As some of their peers prepare to head to college this fall, two Valley graduates have opted to make aliyah and join the Israel Defense Forces.
Danny Wilder, a graduate of Phoenix Hebrew Academy and Yeshiva High School of Arizona, attended a Hesder yeshiva in Israel after his high school graduation in 2014. That year, seven of the school’s eight graduates opted to attend yeshiva in Israel after graduation. Wilder chose to attend a yeshiva that combines army service and Torah study, deferring his admission into the honors college at Arizona State University, where he was offered a full-tuition scholarship.
After his first year in yeshiva, he returned to Phoenix for the summer and contemplated staying. However, since his nonrefundable airline ticket was already purchased, he decided he’d go for one more semester and return to Phoenix if things didn’t work out.
Within a week of returning to Israel, “he said, Mom, I want to make aliyah and I want to join the IDF,” said his mother, Lana Wilder of Phoenix. He had only been to Israel one time before he started yeshiva – to visit his older sister in seminary – and had never before expressed an interest in joining the military. “This was not on my radar at all,” his mom said.

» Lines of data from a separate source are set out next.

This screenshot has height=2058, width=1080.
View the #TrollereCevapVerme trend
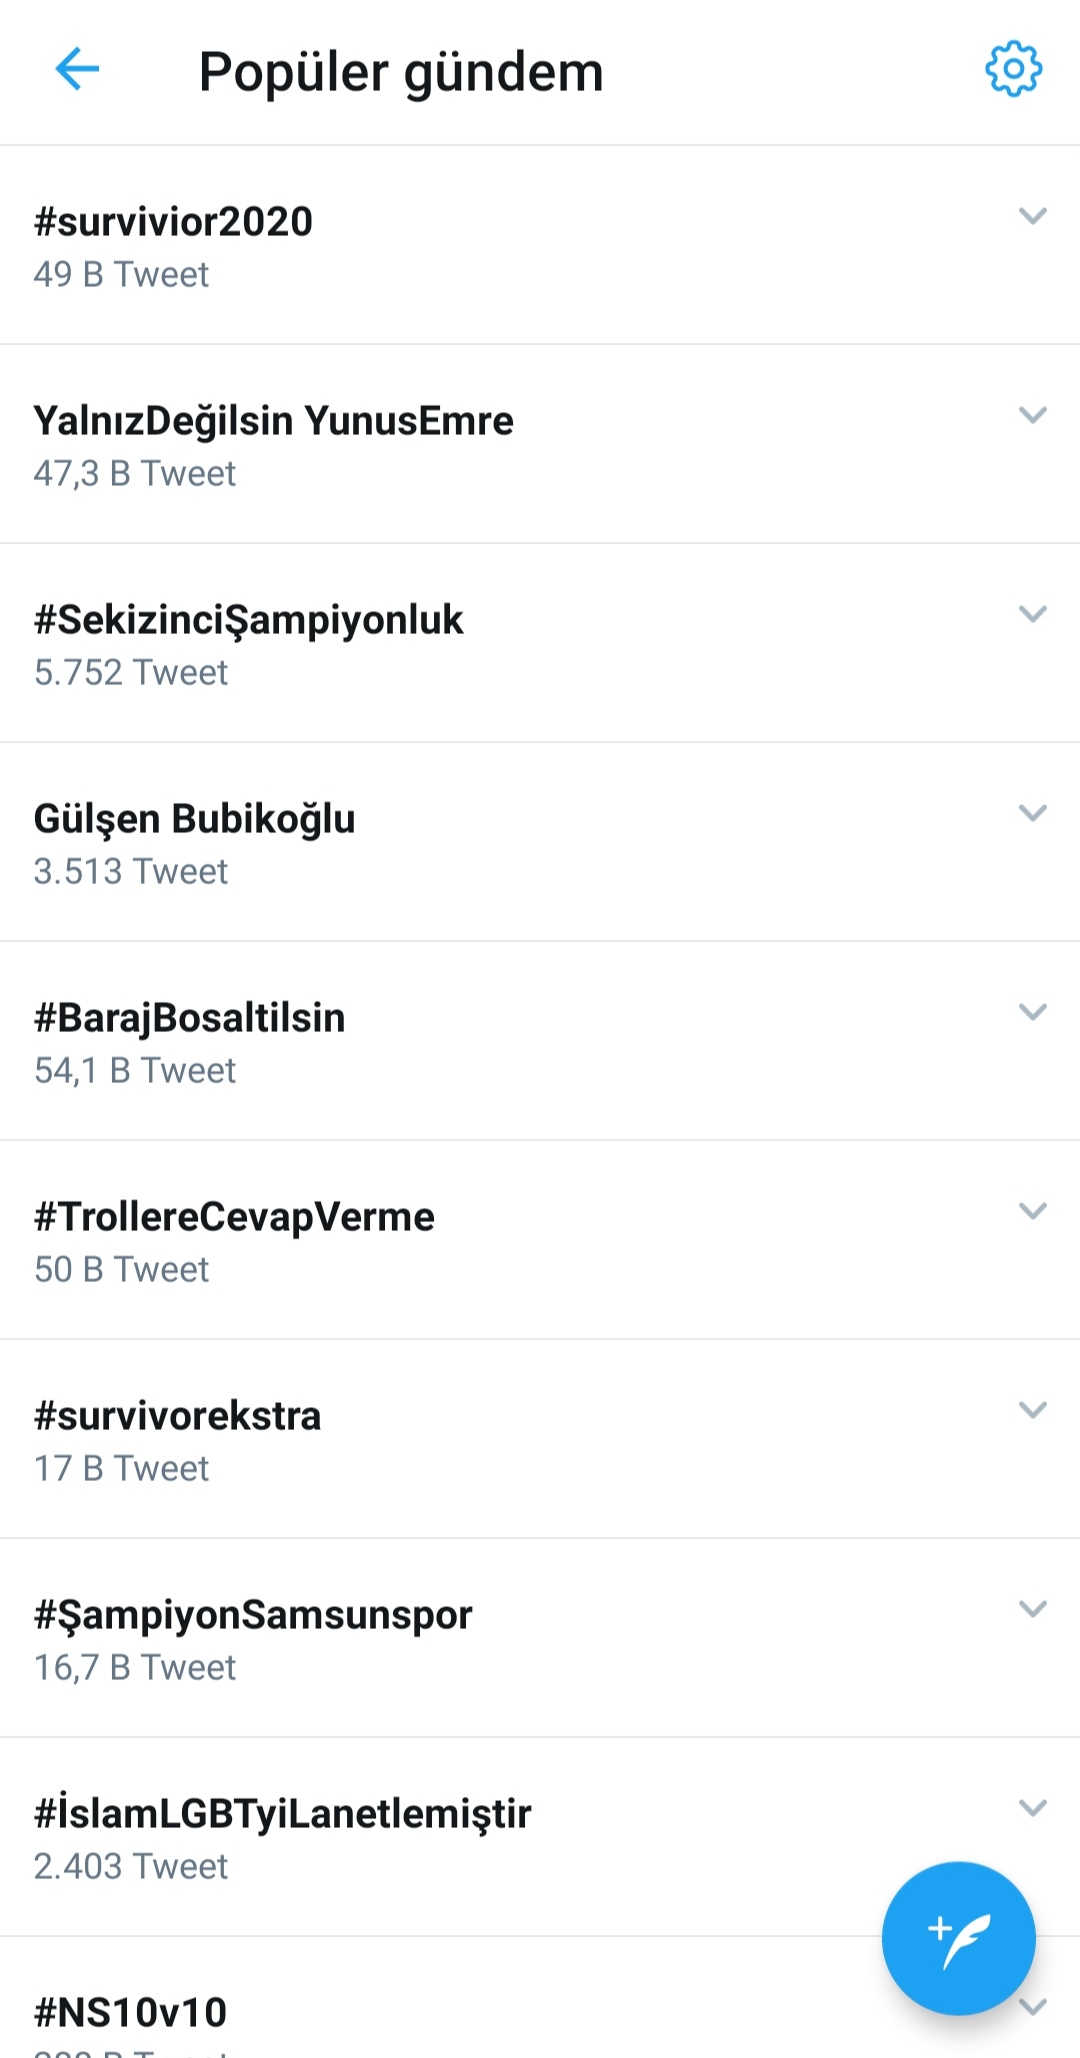pyautogui.click(x=540, y=1240)
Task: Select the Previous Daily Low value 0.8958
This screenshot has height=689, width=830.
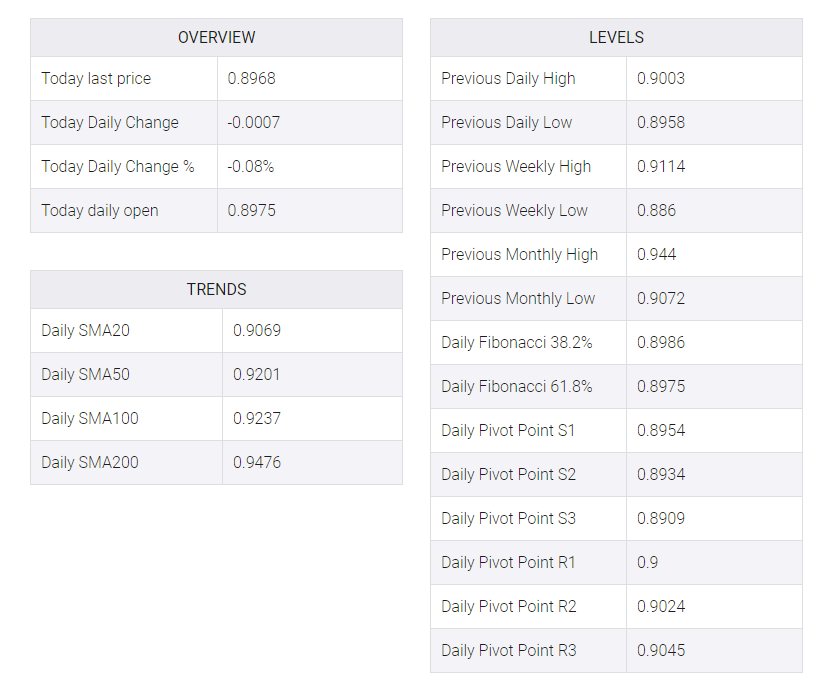Action: [x=661, y=122]
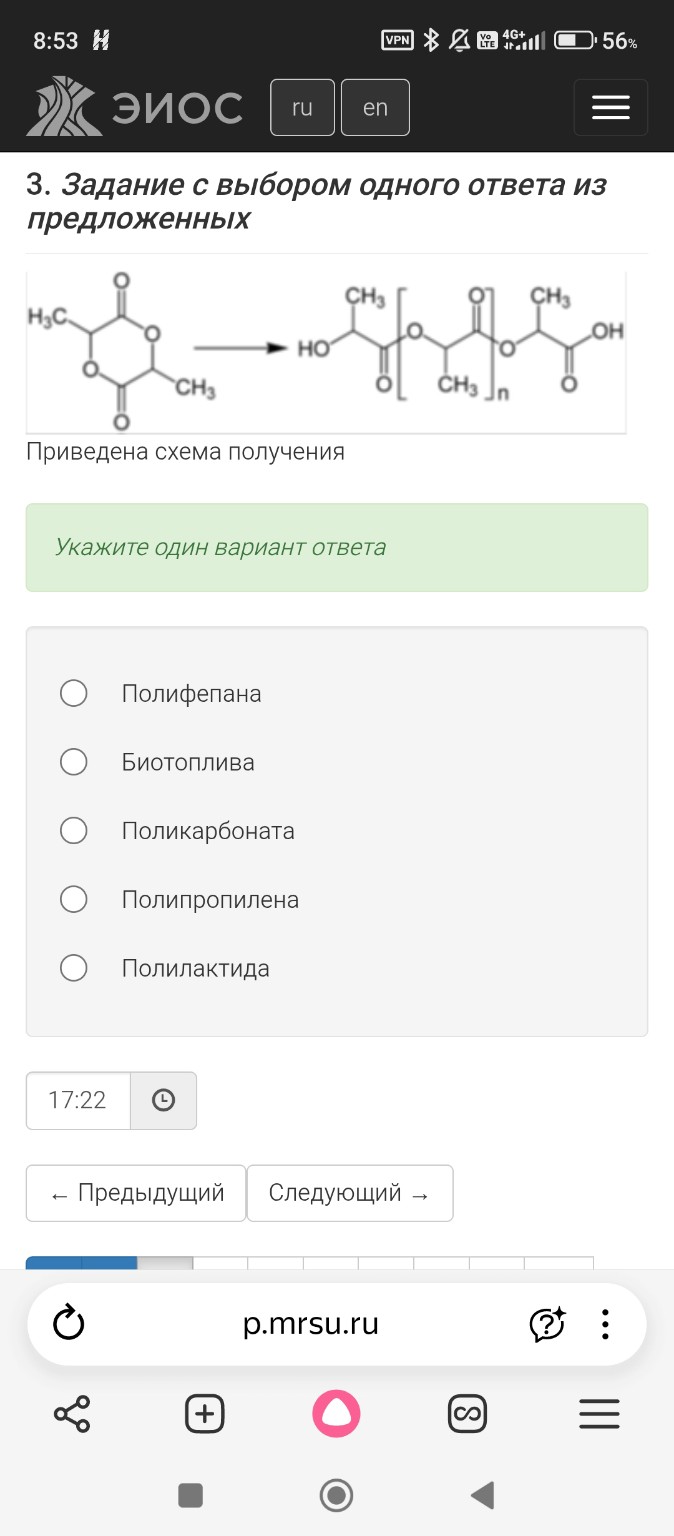Tap the Yandex home icon
The image size is (674, 1536).
click(336, 1413)
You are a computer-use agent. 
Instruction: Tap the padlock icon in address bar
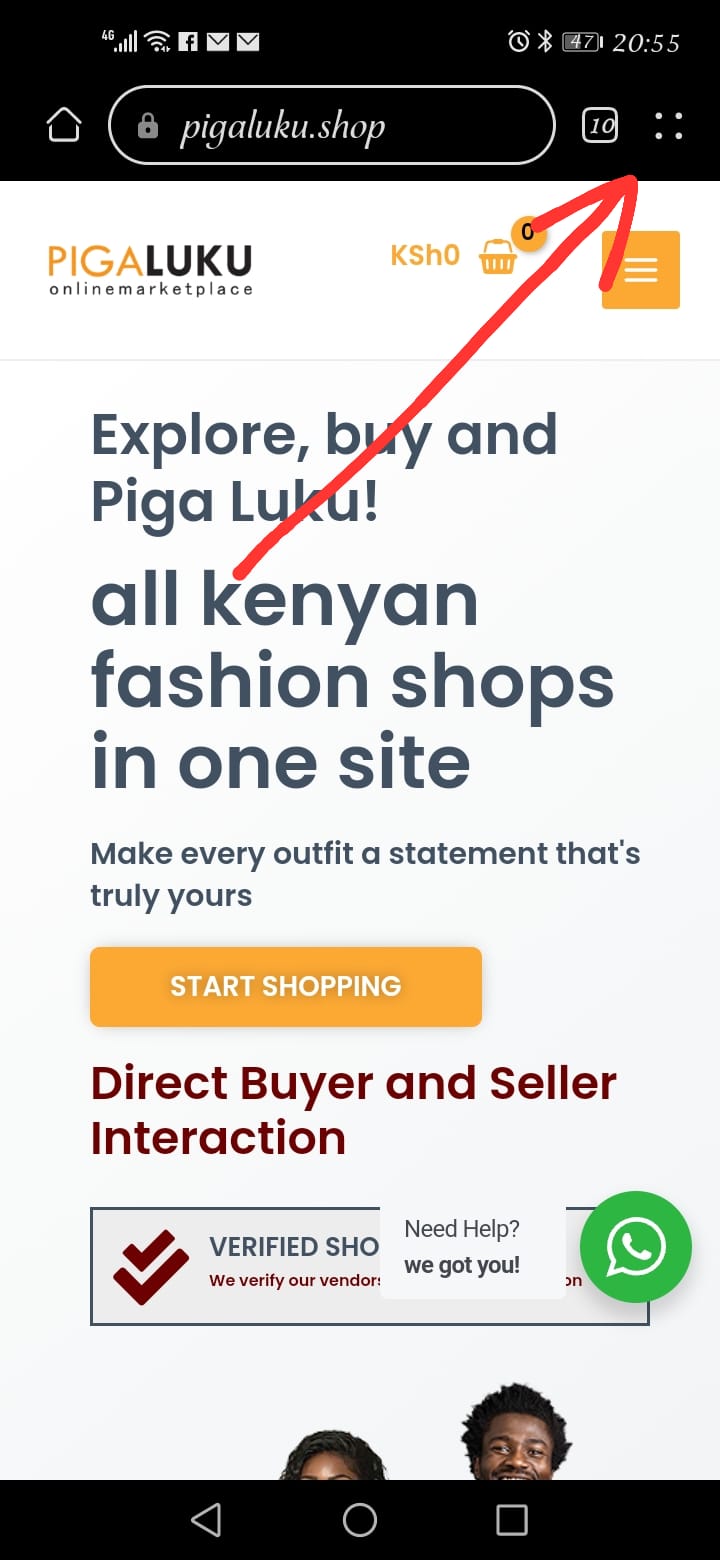148,127
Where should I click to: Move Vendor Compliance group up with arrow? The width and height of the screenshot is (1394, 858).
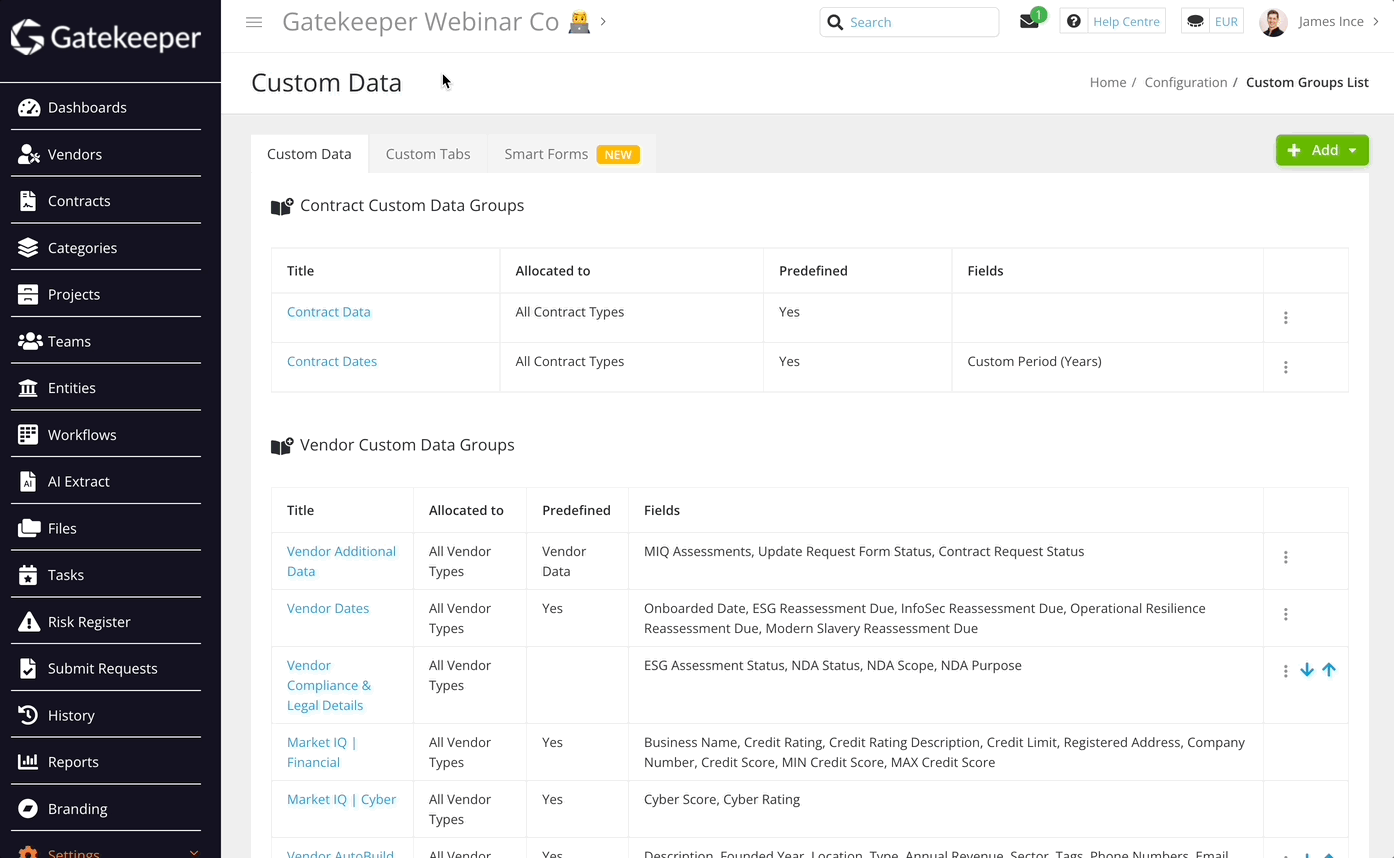click(1329, 669)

He started the process of making aliyah through Nefesh B’Nefesh and joined the military through Machal (a program for overseas volunteers) and the Hesder program as a lone soldier. Lone soldiers are IDF soldiers who have no immediate family living in Israel. There are currently more than 6,000 lone soldiers serving in the IDF, according to The Lone Soldier Center in Memory of Michael Levin, an organization that is dedicated to helping the physical and social needs of lone soldiers.
Next he decided that he wanted to be a paratrooper so he began training for the tryouts. “When he decides he wants to do something, he does it,” said his mom. He started eating healthy and getting up around 4 a.m. to run and get conditioned, she said. “He put his mind to it and he did it. It was quite an experience. They really push them physically. ”
He was officially sworn in to the IDF in May and is scheduled to complete his paratrooper training in October. Through the Hesder program, he will have 19 months of active duty and then plans to attend college in Israel after his service.
“This is a kid who gave up a full scholarship to an honors college in the United States,” his mom said. “So this is someone who has really sacrificed.”
Wilder said that although she’s always paid close attention to Israel news – she lived there as a child, from age 9 to 15 – she’s much more sensitive to it now. “Every time things heat up, I start worrying,” she said. “He’s a legitimate target because he’s military. He’s not a civilian, he’s not a child. When people say they shouldn’t target non-combatants … he’s a combatant. He’s a combat soldier. He’s chosen to put his life at risk to protect Israel, to protect his people.” She said that although she’s worried about him getting hurt, “it’s far more likely that he’ll have to shoot somebody and I don’t want my son to have to live with that. … He’d be devastated.”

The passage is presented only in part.